Texte fourni:

########################################

Ça s’arrête à quel âge ? écriture, alzeihmer, représentations
L’idée m’était venue en écoutant Madeleine, une personne rencontrée dans un ehpad à la faveur de Projet Nouvelle. Atteinte d’un trouble étrange (neurologique ? de vieillesse ? Alzheimer ? autre ?), sa manière de parler m’avait conduit à écrire un texte heurté comme l’étaient sa parole et son élocution, d’où surgissaient parfois des fulgurances poétiques d’une beauté mystérieuse.
Deux ans plus tard, connaissant cette histoire, Jean-Paul Rathier me propose de poursuivre dans cette direction. Le pôle Culture & Santé en Aquitaine dont il est alors le gérant vient d’être sollicité par l’Agence régionale de la santé pour faire création au sujet de la maladie d’Alzheimer, et modifier le regard que l’on porte sur les personnes qui en souffrent. Inspiré par une phrase de Raymond Depardon qui expliquait un jour filmer en sorte de « dégager l’écoute », je propose de passer du temps dans une unité Alzheimer et d’écrire un texte fait de ce que j’y aurais entendu.
J’écrirai finalement deux textes.
Le premier est un collage de phrases prélevées durant les journées passées à l’ehpad du Grand Bon Pasteur à Bordeaux, un collage décomposé en un prologue et 8 scènes. Pas d’intrigue, pas de narration, pas vraiment de sens, mais un ensemble de voix qui s’enchevêtrent comme se répondent, à leurs manières, les personnes qui passent leurs journées ensemble dans l’unité Alzheimer.

########################################

À faire:
(a) Reproduisez le passage du texte fourni qui va de « Le premier est » jusqu'à « dans l’unité Alzheimer. » inclus.
(b) Traduisez en anglais cette phrase du texte fourni : « Deux ans plus tard, connaissant cette histoire, Jean-Paul Rathier me propose de poursuivre dans cette direction. »
(c) Écrivez la suite du texte fourni sur l'écriture en unité Alzheimer, en partant de sa dernière phrase.

########################################

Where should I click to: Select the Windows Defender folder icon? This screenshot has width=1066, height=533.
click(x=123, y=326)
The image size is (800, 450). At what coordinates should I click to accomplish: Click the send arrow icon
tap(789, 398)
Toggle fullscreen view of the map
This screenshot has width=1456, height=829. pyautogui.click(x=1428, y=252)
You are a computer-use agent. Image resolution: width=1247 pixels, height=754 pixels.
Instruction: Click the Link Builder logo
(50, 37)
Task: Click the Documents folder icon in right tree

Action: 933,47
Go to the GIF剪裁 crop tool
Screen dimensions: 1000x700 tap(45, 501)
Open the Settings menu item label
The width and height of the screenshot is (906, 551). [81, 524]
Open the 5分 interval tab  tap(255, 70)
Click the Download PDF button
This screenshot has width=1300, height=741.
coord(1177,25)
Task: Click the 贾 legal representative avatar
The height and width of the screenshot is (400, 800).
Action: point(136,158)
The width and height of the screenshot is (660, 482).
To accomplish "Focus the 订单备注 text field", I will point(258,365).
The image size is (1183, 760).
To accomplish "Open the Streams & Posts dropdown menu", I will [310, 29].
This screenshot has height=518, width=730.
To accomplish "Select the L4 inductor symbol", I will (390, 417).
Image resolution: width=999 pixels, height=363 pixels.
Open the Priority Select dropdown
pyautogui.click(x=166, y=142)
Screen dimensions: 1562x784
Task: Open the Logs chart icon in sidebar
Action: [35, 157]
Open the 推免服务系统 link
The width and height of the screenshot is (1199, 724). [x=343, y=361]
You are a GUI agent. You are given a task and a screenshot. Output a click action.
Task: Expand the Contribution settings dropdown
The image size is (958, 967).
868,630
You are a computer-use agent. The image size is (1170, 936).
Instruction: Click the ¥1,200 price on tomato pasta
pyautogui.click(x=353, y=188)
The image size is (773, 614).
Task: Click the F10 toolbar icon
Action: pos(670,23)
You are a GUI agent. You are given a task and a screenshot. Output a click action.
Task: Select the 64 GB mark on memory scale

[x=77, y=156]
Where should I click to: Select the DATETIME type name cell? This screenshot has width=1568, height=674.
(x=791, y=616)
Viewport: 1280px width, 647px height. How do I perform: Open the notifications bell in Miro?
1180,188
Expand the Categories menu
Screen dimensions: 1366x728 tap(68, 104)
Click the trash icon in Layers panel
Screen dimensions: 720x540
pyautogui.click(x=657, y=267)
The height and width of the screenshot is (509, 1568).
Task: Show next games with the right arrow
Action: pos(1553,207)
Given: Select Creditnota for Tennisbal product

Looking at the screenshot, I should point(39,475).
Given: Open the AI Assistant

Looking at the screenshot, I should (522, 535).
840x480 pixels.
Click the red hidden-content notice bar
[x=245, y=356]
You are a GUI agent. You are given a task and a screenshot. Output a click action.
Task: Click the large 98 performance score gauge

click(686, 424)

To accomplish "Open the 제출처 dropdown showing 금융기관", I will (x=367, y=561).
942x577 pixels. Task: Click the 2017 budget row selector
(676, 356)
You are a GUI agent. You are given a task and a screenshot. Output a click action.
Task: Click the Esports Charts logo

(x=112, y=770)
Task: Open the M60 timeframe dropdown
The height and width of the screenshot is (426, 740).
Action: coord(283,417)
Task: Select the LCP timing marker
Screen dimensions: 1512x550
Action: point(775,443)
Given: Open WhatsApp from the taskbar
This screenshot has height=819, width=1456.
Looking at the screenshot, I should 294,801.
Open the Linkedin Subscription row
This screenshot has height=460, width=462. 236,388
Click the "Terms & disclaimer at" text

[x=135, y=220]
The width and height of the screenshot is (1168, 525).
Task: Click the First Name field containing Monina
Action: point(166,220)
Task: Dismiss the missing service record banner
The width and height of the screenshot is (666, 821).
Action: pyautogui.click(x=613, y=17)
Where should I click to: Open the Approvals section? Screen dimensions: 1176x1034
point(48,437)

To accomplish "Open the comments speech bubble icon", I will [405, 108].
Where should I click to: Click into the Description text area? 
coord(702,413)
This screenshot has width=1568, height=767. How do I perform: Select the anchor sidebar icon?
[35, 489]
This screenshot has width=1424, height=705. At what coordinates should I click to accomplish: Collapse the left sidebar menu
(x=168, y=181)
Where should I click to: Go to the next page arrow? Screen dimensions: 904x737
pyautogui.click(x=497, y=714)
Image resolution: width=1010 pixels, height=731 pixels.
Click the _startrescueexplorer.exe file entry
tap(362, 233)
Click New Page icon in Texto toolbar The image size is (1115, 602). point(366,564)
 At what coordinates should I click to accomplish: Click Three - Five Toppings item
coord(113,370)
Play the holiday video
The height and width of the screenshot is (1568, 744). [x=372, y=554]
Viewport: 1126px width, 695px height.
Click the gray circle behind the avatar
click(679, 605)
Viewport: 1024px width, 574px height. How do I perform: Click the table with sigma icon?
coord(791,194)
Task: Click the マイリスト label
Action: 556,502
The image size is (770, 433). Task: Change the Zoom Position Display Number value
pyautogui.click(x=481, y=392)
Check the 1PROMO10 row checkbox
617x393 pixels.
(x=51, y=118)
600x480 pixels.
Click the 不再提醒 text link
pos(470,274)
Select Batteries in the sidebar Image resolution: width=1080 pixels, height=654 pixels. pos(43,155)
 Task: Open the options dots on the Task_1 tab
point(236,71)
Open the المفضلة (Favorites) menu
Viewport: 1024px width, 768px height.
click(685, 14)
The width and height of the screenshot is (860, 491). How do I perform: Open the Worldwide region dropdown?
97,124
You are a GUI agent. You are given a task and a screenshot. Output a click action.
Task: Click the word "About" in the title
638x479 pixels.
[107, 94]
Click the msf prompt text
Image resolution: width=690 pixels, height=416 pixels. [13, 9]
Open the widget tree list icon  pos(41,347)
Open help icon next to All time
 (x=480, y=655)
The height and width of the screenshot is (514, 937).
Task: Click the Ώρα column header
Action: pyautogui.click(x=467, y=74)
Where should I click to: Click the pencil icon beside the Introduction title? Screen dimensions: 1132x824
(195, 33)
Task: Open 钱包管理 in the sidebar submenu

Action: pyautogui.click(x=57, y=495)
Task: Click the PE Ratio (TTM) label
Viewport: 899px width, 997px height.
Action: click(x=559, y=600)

########################################

Réponses fournies:
(a)
Le premier est un collage de phrases prélevées durant les journées passées à l’ehpad du Grand Bon Pasteur à Bordeaux, un collage décomposé en un prologue et 8 scènes. Pas d’intrigue, pas de narration, pas vraiment de sens, mais un ensemble de voix qui s’enchevêtrent comme se répondent, à leurs manières, les personnes qui passent leurs journées ensemble dans l’unité Alzheimer.

(b) Two years later, knowing this story, Jean-Paul Rathier suggests that I continue in this direction.

(c)
Le second est le fruit de mes échanges avec Léone Hodari, une aide-soignante rencontrée sur place qui sait écouter les mots et aussi les corps, une personne qui sait être présente aux autres, avec une sensibilité extraordinaire. C’est un récit écrit au style indirect libre. Il lui donne la parole et redonne de la parole aux personnes qui souffrent de la maladie d’Alzheimer.
Ces deux textes ont été interprétés par Jean-Paul Rathier, et par une dizaine d’élèves d’une classe du conservatoire de théâtre de Bordeaux, sous la direction de leur professeur Eric Jacquet. Ils étaient accompagnés par trois musiciennes du pôle d’enseignement supérieur musique et danse de Bordeaux, sous la conduite de leur professeur Sylvain Perret.
Deux représentations de Ça s’arrête à quel âge ? ont été données en décembre 2015 dans les ehpad du Grand Bon Pasteur et d’Excideuil en Dordogne.
Avant les représentations, je lisais ce texte :
L’unité protégée du Grand Bon Pasteur est un espace séparé du reste de la maison de retraite par un système automatisé de verrouillage des portes, où toute personne se trouve de fait mise à l’écart du monde majoritaire. Pendant plusieurs mois, à raison de séjours de quelques heures chaque fois, j’y suis entré avec un carnet et un crayon et j’ai écouté.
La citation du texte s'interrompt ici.